[YOUR GOAL]: Given the records below, set each one down again exactly as it reads.

Stored records:
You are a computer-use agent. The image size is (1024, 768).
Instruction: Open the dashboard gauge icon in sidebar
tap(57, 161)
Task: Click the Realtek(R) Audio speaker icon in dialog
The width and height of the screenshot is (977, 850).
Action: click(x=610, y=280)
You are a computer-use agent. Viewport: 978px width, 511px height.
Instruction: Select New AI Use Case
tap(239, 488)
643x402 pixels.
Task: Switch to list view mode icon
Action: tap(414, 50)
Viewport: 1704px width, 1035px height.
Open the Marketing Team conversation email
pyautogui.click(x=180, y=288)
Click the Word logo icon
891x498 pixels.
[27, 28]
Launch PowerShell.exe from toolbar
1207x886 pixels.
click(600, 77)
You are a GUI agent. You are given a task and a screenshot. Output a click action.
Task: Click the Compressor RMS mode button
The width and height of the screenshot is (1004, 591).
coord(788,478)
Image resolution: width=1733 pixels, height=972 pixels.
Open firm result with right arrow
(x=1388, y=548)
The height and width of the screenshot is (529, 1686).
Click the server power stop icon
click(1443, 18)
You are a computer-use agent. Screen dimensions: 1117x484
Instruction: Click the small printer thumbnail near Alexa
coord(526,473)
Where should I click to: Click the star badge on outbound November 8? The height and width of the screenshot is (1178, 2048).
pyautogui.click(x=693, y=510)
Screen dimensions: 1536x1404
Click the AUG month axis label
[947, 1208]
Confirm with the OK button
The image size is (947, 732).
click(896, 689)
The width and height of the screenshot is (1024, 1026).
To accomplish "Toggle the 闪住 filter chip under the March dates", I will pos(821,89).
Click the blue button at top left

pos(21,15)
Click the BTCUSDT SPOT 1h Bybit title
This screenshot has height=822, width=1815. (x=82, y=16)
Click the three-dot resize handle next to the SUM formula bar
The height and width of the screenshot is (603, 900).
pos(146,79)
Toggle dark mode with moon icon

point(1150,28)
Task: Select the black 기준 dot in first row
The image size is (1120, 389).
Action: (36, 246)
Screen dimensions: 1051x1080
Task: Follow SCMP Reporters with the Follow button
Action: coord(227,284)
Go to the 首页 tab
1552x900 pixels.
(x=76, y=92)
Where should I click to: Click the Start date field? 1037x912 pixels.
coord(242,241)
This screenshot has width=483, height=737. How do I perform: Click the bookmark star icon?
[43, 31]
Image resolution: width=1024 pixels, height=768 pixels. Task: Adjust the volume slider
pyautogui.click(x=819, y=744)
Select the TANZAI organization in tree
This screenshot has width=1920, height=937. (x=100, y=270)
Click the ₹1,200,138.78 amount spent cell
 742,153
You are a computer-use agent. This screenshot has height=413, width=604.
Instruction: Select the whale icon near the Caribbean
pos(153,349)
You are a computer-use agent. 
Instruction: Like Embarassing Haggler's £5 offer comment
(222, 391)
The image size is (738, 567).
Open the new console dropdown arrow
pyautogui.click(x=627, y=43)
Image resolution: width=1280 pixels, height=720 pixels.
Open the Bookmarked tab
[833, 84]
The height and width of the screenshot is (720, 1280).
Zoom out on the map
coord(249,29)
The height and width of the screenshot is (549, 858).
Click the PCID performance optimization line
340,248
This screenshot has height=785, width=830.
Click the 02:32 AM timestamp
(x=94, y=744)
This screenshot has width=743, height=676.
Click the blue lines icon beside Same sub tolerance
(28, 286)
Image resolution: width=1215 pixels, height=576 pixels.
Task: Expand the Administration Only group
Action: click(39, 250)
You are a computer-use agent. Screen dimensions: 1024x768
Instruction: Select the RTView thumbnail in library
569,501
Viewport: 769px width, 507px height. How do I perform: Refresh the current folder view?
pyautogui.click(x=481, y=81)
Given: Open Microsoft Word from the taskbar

[WRITTEN SOLUTION]:
You are a computer-use agent. The image size is (1024, 768).
Instruction: Open the dashboard gauge icon in sidebar
tap(57, 161)
Task: Click the Realtek(R) Audio speaker icon in dialog
The width and height of the screenshot is (977, 850).
Action: click(x=610, y=280)
You are a computer-use agent. Viewport: 978px width, 511px height.
Instruction: Select New AI Use Case
tap(239, 488)
643x402 pixels.
Task: Switch to list view mode icon
Action: tap(414, 50)
Viewport: 1704px width, 1035px height.
Open the Marketing Team conversation email
pyautogui.click(x=180, y=288)
Click the Word logo icon
891x498 pixels.
[27, 28]
Launch PowerShell.exe from toolbar
1207x886 pixels.
click(600, 77)
You are a GUI agent. You are given a task and a screenshot. Output a click action.
Task: Click the Compressor RMS mode button
The width and height of the screenshot is (1004, 591).
coord(788,478)
Image resolution: width=1733 pixels, height=972 pixels.
Open firm result with right arrow
(x=1388, y=548)
The height and width of the screenshot is (529, 1686).
Click the server power stop icon
click(1443, 18)
You are a computer-use agent. Screen dimensions: 1117x484
Instruction: Click the small printer thumbnail near Alexa
coord(526,473)
Where should I click to: Click the star badge on outbound November 8? The height and width of the screenshot is (1178, 2048).
pyautogui.click(x=693, y=510)
Screen dimensions: 1536x1404
Click the AUG month axis label
[947, 1208]
Confirm with the OK button
The image size is (947, 732).
click(896, 689)
The width and height of the screenshot is (1024, 1026).
To accomplish "Toggle the 闪住 filter chip under the March dates", I will pos(821,89).
Click the blue button at top left

pos(21,15)
Click the BTCUSDT SPOT 1h Bybit title
This screenshot has height=822, width=1815. (x=82, y=16)
Click the three-dot resize handle next to the SUM formula bar
The height and width of the screenshot is (603, 900).
pos(146,79)
Toggle dark mode with moon icon

point(1150,28)
Task: Select the black 기준 dot in first row
The image size is (1120, 389).
Action: (36, 246)
Screen dimensions: 1051x1080
Task: Follow SCMP Reporters with the Follow button
Action: coord(227,284)
Go to the 首页 tab
1552x900 pixels.
(x=76, y=92)
Where should I click to: Click the Start date field? 1037x912 pixels.
coord(242,241)
This screenshot has width=483, height=737. How do I perform: Click the bookmark star icon?
[43, 31]
Image resolution: width=1024 pixels, height=768 pixels. Task: Adjust the volume slider
pyautogui.click(x=819, y=744)
Select the TANZAI organization in tree
This screenshot has width=1920, height=937. (x=100, y=270)
Click the ₹1,200,138.78 amount spent cell
 742,153
You are a computer-use agent. This screenshot has height=413, width=604.
Instruction: Select the whale icon near the Caribbean
pos(153,349)
You are a computer-use agent. 
Instruction: Like Embarassing Haggler's £5 offer comment
(222, 391)
The image size is (738, 567).
Open the new console dropdown arrow
pyautogui.click(x=627, y=43)
Image resolution: width=1280 pixels, height=720 pixels.
Open the Bookmarked tab
[833, 84]
The height and width of the screenshot is (720, 1280).
Zoom out on the map
coord(249,29)
The height and width of the screenshot is (549, 858).
Click the PCID performance optimization line
340,248
This screenshot has height=785, width=830.
Click the 02:32 AM timestamp
(x=94, y=744)
This screenshot has width=743, height=676.
Click the blue lines icon beside Same sub tolerance
(28, 286)
Image resolution: width=1215 pixels, height=576 pixels.
Task: Expand the Administration Only group
Action: click(39, 250)
You are a computer-use agent. Screen dimensions: 1024x768
Instruction: Select the RTView thumbnail in library
569,501
Viewport: 769px width, 507px height. How do I perform: Refresh the current folder view?
pyautogui.click(x=481, y=81)
Given: Open Microsoft Word from the taskbar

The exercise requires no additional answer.